What's Happening in Sudan?

 

This webinar was held May 10, 2023. 

Dr. Gérard Prunier was born in Paris and studied both in France and in the US. After serving in the French Army he emigrated to Canada and later went to Africa as a Canadian aid worker, serving in Uganda. He fled the country in 1972 during the fighting that followed the attempt to overthrow Idi Amin Dada. Prunier became a political refugee in Tanzania, surviving by driving trucks. After traveling extensively throughout eastern Africa for several years, he returned to Europe and completed a Ph.D. on the expulsion of the Asians from Uganda, an event he witnessed in 1972.

Prunier joined the Centre National de la Recherche Scientifique (CNRS) in 1984 and wrote extensively on East African contemporary history and politics, with a particular focus on conflicts.

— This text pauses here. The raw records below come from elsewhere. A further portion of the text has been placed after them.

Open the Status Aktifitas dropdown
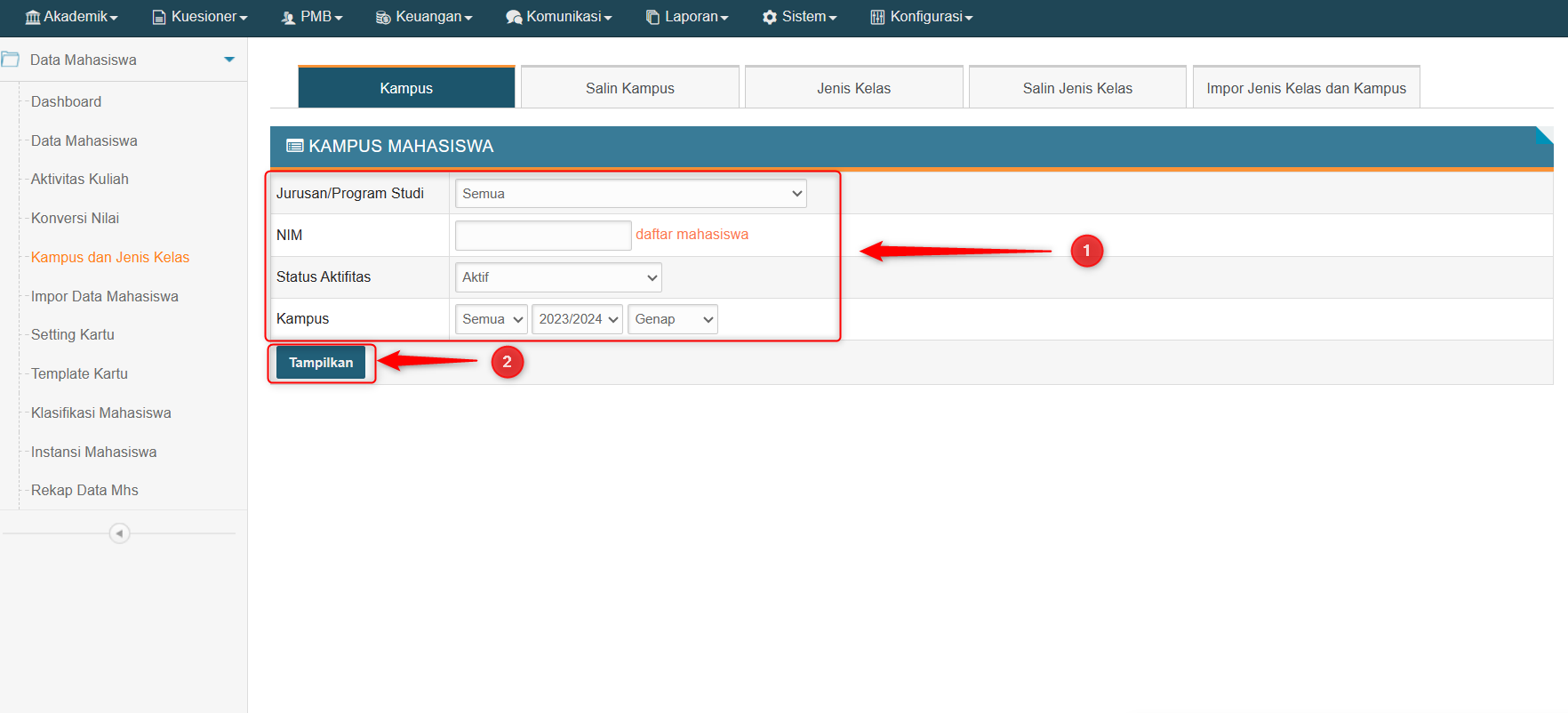Screen dimensions: 1568x713 [557, 277]
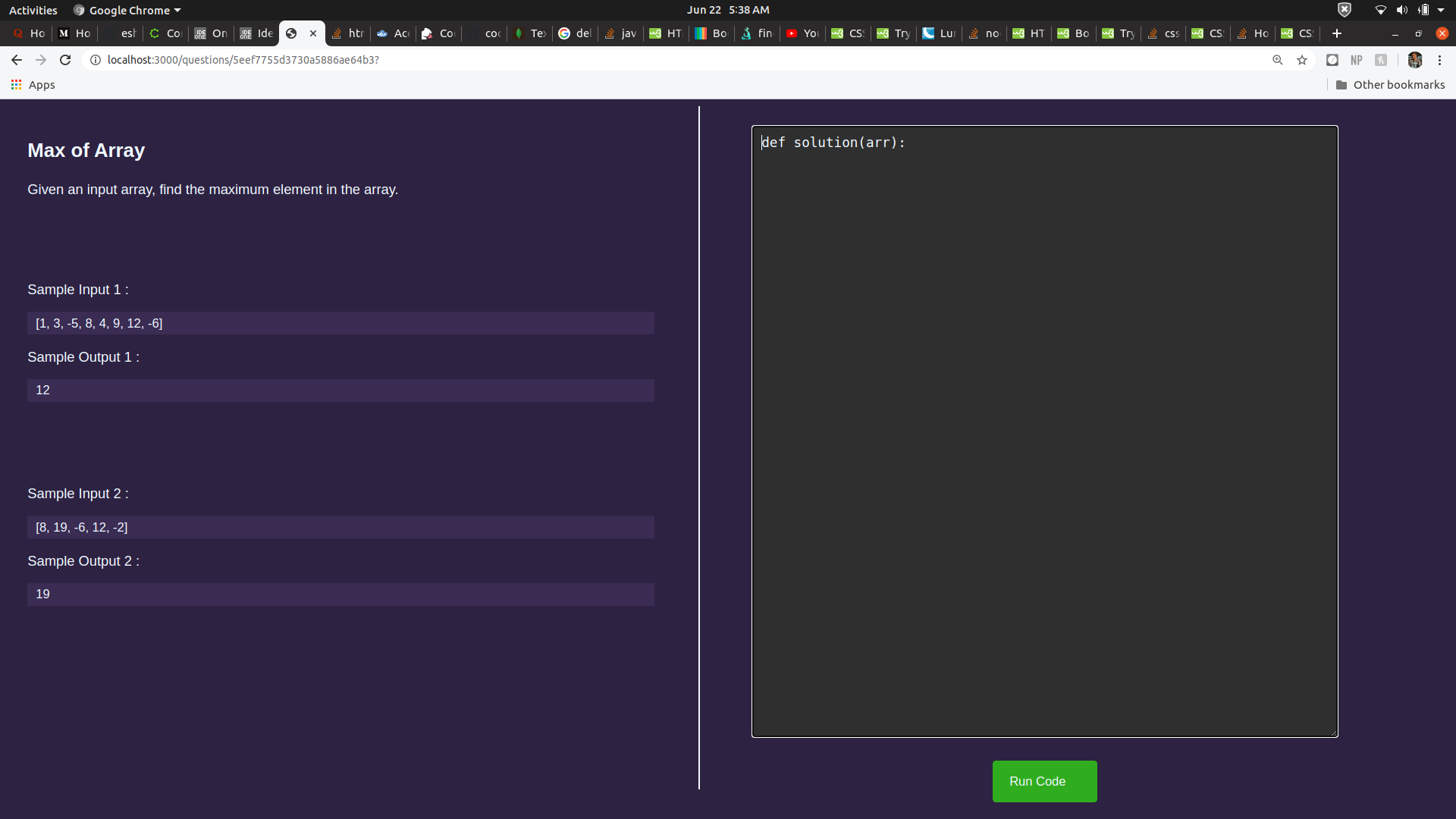Click the address bar URL
The image size is (1456, 819).
point(243,60)
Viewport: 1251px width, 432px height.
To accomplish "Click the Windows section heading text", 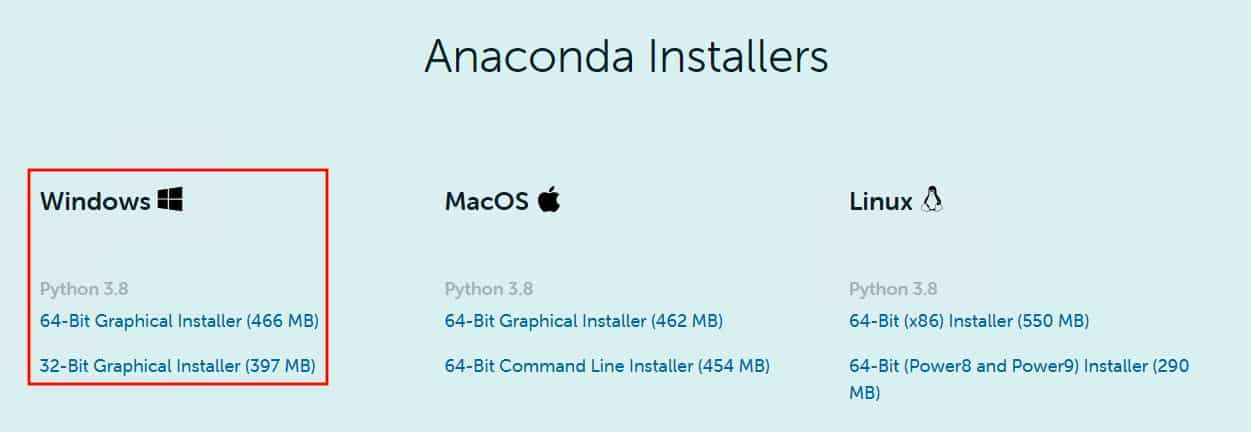I will point(95,201).
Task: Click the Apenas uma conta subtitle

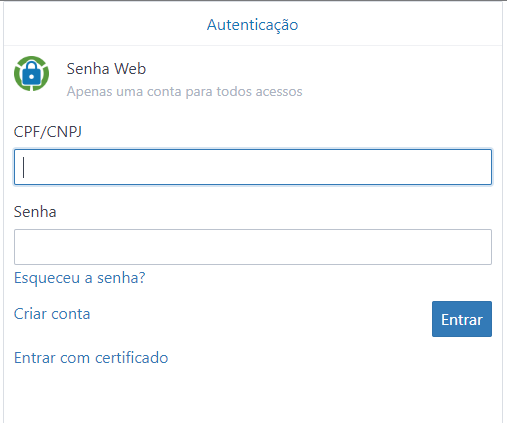Action: 184,91
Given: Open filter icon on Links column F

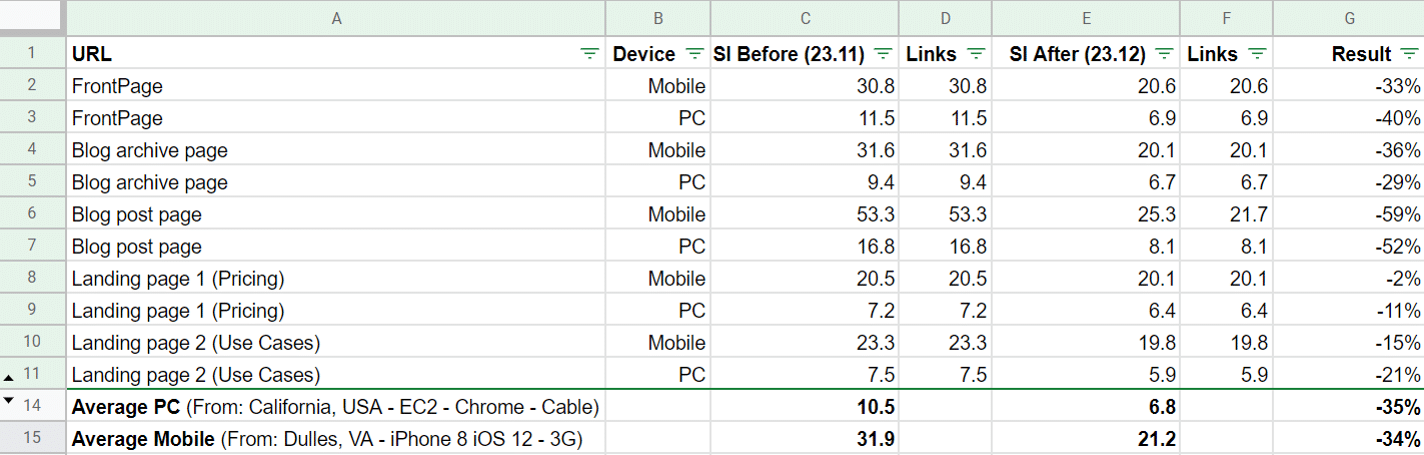Looking at the screenshot, I should (x=1257, y=54).
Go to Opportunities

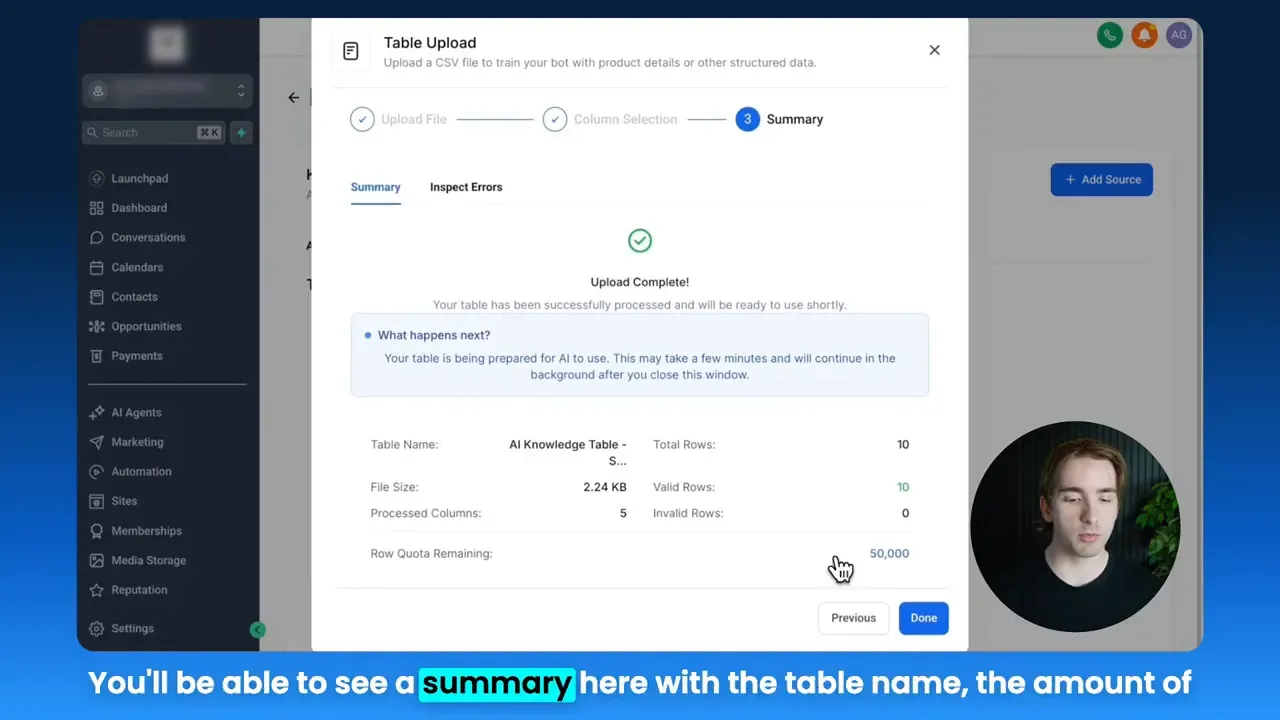point(146,326)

Over the last twenty-five years, he has written around 170 articles and nine books in four languages. His main books in English have been The Rwanda Crisis (London/Hurst. New York / Columbia U. Press.1995), Darfur: An Ambiguous Genocide (London/Ithaca. Hurst / Cornell U. Press. 2005) also published as Darfur: A 21st Century Genocide (Cornell U Press. 2008) and From Genocide to Continental War: The “Congolese” Conflict and the Crisis of Contemporary Africa (London/ Hurst. 2009). He edited together with co-editor Eloi Ficquet Understanding Contemporary Ethiopia: Empire, Revolution and the Legacy of Meles Zenawi. This work was co-published in 2015 by Hurst and Co in London and Oxford University Press America in New York. Prunier worked as Director of the Centre Français des Etudes Ethiopiennes in Addis Ababa between 2001 and 2006. 

Prunier is a senior fellow of the Atlantic Council in Washington D.C. He also serves as a member of the Academic Council of ASMEA and on the editorial board of the Journal of the Middle East and Africa. His latest book is The Country that Does Not Exist: A History of Somaliland (London. Hurst and Co. 2021).